Hauptsächlich für den Transport von landwirtschaftlichen Erzeugnissen,wurde sie auch zur Personenbeförderung eingesetz.
Nach dem verlorenem Krieg wurden die Anlagen und der Wagenpark in die UDSSR überführt.
Danke für diesen Beitrag und dieser dollen Karte.
Unter anderem sind in Greifswald auch Straßen nach so schwierigen und zwiespältigen Persönlichkeiten wie Ferdinand Sauerbruch (Wikipedia-Artikel) – einflussreicher Chirug, protestierte gegen Euthanasie Programm, Mitglied im Reichsforschungsrat, bewilligte Mittel für Senfgasversuche an KZ-Häftlingen – benannt.
Mit dem Bau des Klinikums ab 1975 wurde diese Straße neu angelegt und nach Ernst Ferdinand Sauerbruch benannt
Also zu DDR-Zeiten nach dieser Person, interessant.
yeah, ne irrenheilanstalt. das is auch nen tolles beispiel für zeitgeist.
Die Papenstraße zeugt keineswegs von der Kaiserzeit (zumindest nicht von der wilhelminischen), sondern vom Mittelalter und der Zeit danach. Pape ist das mittelniederdeutsche Wort für Pfaffe, was erst später eine zunehmend negative Wertung erfuhr.
Franz von Papen hatte in der Kaiserzeit noch überhaupt keine Bedeutung, sodass man nach ihm auch keine Straße benannt hätte. Der Stadtplan ist offensichtlich von vor 1910 (aber nach 1907), denn die Moltkestraße (heute R.-Blum-Str.) ist noch nicht verzeichnet.

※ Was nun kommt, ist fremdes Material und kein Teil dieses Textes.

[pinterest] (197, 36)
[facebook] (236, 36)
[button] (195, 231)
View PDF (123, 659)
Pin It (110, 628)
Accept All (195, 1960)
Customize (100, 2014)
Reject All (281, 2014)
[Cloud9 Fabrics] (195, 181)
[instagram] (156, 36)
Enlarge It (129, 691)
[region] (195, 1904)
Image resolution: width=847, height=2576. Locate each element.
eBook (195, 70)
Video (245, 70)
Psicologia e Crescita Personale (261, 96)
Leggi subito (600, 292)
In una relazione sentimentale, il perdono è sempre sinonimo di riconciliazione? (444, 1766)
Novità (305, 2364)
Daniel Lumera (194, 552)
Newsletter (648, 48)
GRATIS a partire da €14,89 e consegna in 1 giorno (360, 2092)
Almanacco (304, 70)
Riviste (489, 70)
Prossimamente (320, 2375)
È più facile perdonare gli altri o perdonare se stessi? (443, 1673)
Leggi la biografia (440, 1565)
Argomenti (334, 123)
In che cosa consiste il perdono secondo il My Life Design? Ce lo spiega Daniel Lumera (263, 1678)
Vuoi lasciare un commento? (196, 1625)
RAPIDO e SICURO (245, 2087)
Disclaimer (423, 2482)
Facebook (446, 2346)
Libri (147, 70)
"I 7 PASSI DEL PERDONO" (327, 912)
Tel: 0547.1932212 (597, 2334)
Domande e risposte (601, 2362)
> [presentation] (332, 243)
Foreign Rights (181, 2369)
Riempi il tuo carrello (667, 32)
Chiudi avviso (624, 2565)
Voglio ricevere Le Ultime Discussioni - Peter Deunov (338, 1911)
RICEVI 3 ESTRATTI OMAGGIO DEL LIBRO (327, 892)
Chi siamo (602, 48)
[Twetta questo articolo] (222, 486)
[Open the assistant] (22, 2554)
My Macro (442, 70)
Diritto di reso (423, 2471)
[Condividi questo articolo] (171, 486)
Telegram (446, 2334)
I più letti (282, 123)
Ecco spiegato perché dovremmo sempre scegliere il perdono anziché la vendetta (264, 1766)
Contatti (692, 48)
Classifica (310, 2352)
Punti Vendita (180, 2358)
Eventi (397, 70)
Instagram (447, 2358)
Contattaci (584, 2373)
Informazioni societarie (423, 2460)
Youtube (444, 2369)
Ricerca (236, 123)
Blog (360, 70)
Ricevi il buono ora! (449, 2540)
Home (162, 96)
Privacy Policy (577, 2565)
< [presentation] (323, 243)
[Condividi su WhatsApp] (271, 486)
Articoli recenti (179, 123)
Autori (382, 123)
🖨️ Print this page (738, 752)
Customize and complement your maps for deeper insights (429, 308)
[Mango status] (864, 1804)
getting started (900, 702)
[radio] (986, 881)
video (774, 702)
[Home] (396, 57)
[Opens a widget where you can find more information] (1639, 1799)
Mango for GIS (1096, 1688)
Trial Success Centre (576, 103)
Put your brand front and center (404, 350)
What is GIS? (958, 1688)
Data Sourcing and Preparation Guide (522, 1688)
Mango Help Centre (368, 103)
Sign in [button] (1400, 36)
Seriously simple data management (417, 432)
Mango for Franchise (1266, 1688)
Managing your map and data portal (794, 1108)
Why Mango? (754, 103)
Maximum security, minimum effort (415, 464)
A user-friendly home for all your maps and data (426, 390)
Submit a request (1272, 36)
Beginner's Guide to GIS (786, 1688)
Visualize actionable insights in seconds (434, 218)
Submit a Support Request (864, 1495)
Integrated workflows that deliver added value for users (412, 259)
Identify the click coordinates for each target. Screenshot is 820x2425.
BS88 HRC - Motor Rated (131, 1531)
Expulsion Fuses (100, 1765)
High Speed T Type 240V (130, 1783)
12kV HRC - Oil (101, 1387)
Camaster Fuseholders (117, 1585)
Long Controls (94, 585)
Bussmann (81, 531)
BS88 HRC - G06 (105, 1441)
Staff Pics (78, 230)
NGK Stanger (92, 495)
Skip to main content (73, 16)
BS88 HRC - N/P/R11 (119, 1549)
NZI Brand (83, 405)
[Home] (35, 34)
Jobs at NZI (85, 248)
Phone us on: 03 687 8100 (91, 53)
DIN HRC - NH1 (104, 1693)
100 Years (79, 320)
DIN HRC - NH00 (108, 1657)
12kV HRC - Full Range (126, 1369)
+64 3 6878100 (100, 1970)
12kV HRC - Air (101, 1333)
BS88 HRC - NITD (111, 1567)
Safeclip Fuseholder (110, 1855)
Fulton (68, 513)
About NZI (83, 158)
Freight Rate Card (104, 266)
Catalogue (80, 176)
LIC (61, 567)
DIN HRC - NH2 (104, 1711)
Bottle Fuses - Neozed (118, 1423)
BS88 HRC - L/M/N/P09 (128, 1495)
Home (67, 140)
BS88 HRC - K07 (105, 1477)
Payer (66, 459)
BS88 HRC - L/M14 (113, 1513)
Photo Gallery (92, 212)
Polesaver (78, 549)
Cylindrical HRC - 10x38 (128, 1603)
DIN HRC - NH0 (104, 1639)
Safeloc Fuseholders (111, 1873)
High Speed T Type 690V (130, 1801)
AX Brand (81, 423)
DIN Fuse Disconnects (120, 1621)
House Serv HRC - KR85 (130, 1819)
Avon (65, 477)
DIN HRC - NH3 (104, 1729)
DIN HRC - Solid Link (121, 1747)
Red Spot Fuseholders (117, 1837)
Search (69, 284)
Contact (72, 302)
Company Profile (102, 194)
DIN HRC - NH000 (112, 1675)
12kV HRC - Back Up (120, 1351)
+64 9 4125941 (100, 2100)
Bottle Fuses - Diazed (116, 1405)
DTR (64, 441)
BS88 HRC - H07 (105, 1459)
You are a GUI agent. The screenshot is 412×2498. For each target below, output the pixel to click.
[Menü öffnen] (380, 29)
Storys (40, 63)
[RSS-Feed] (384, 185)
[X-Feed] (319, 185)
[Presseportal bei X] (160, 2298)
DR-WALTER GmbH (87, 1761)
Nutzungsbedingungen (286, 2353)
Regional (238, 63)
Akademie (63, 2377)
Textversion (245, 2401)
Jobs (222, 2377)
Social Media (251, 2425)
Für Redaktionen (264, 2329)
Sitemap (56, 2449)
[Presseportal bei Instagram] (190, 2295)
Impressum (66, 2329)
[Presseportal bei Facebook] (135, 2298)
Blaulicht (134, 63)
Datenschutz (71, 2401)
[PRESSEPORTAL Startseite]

Der Witz an der Sache ist, dass die Papenstraße (weil negativ belegter Sammelbegriff) noch zur Kaiserzeit – 1917 – in Martin-Luther-Straße umbenannt wurde, gewissermaßen nach dem obersten evangelischen Pastor aller Zeiten.
Hallo 👋 kann mir jemand sagen wo in der Gützkower Straße zu DDR-Zeiten ein Schmuckgeschäft war? Muss relativ am Anfang gewesen sein wenn man aus der Gützkower Landstraße kommt??? Davor war es das Wohnhaus meiner Urgroßeltern Familie Möller…
Hallo, kann mich nur an ein Uhrmachergeschäft erinnern, ziemlich Ecke Neunmorgenstrasse, schräg gegenüber vom Bäcker.